Data extracted from a collection:
# # # # # # #
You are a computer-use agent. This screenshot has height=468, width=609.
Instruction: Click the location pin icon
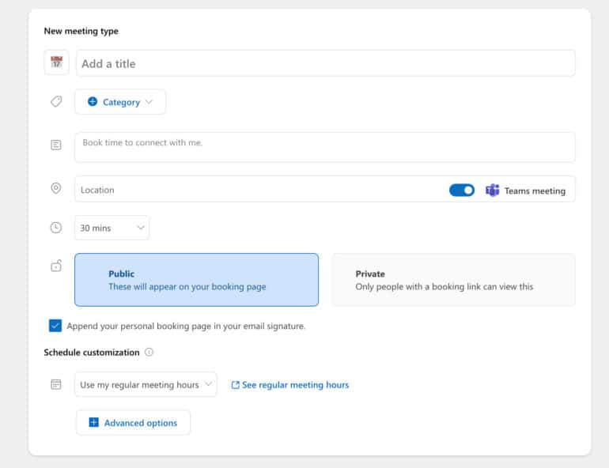click(56, 189)
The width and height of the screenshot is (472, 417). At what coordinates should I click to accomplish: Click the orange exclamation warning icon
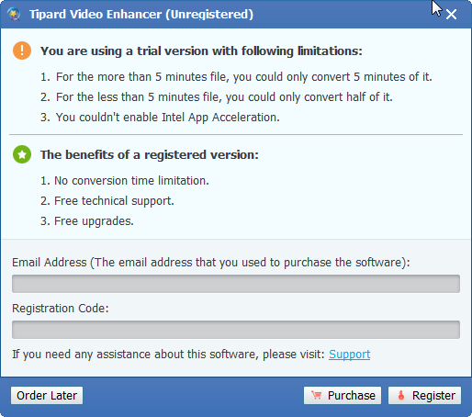pos(22,51)
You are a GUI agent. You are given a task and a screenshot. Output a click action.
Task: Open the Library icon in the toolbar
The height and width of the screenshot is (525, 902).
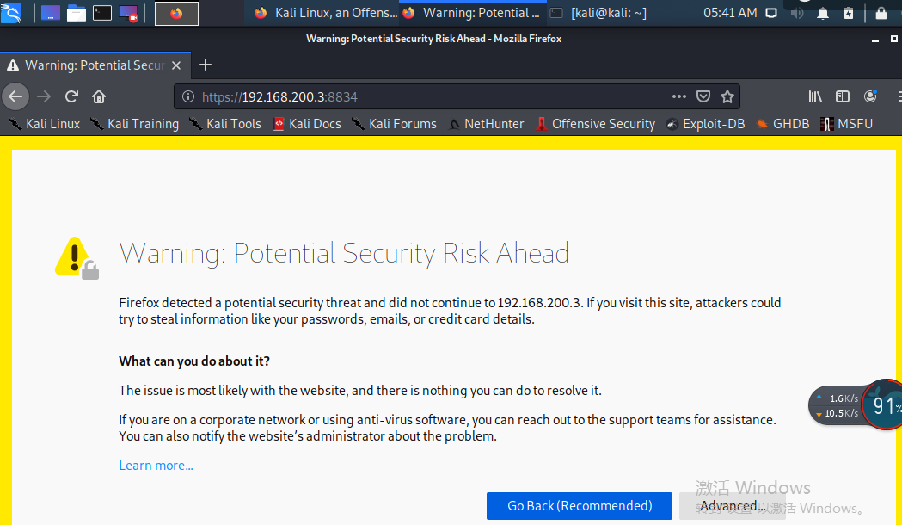(815, 96)
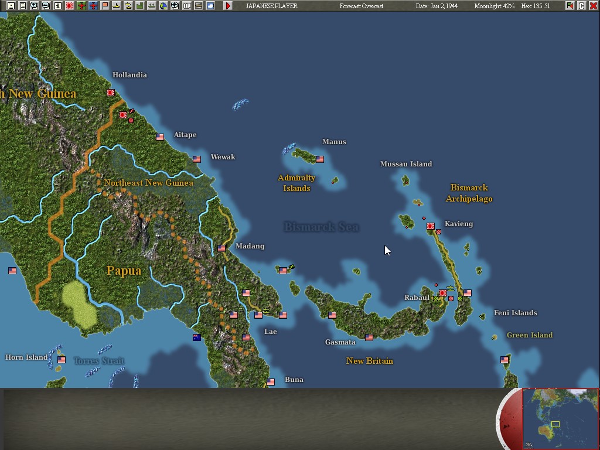
Task: Click the red play end-turn arrow
Action: point(228,6)
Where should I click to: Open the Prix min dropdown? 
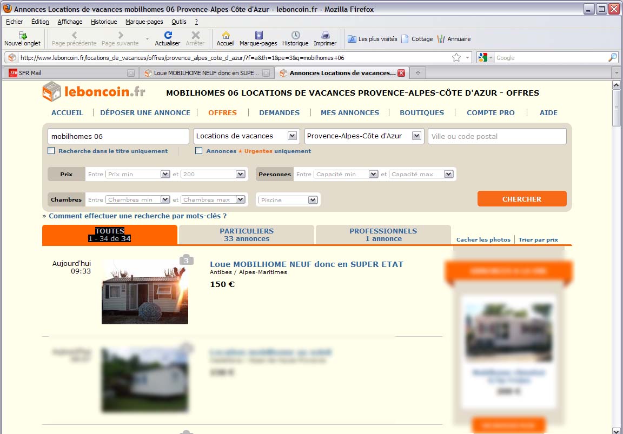tap(165, 174)
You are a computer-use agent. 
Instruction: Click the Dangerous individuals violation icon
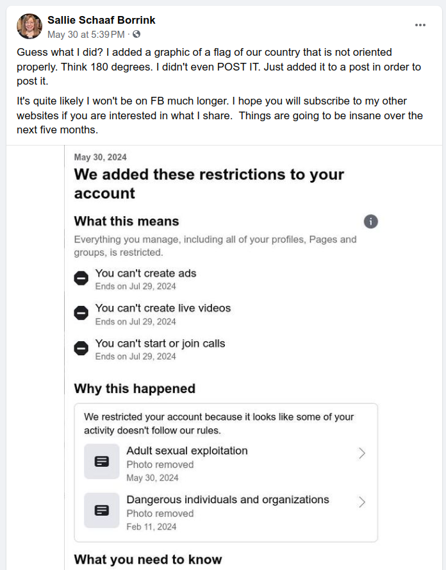tap(102, 510)
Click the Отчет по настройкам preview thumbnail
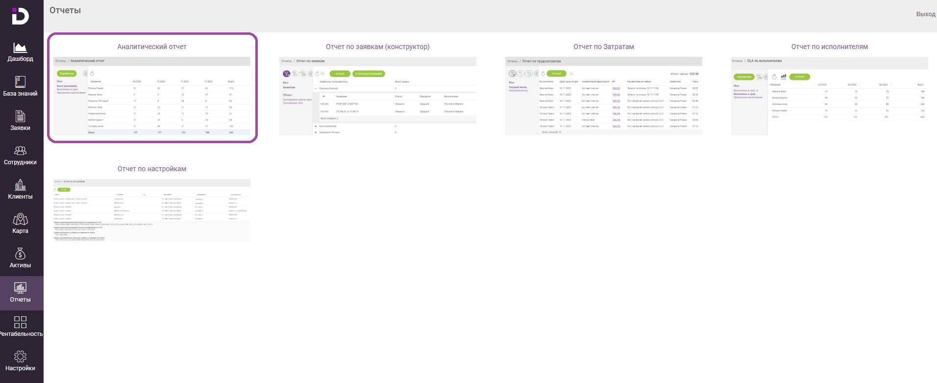 pos(152,210)
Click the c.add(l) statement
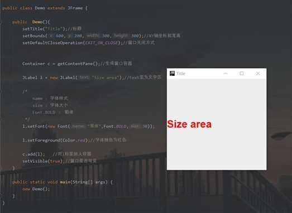This screenshot has height=213, width=292. tap(33, 154)
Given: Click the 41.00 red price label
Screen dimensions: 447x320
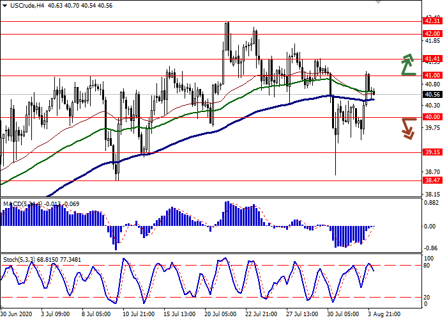Looking at the screenshot, I should click(432, 76).
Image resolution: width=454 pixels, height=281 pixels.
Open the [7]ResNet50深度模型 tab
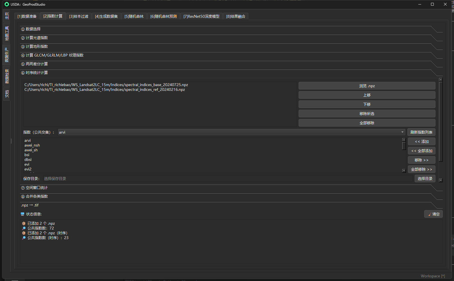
# # # # # # #
The word "agent" may appear in lines of the entries. State how many lines hold it, as a number alone.

*SOLUTION*. 3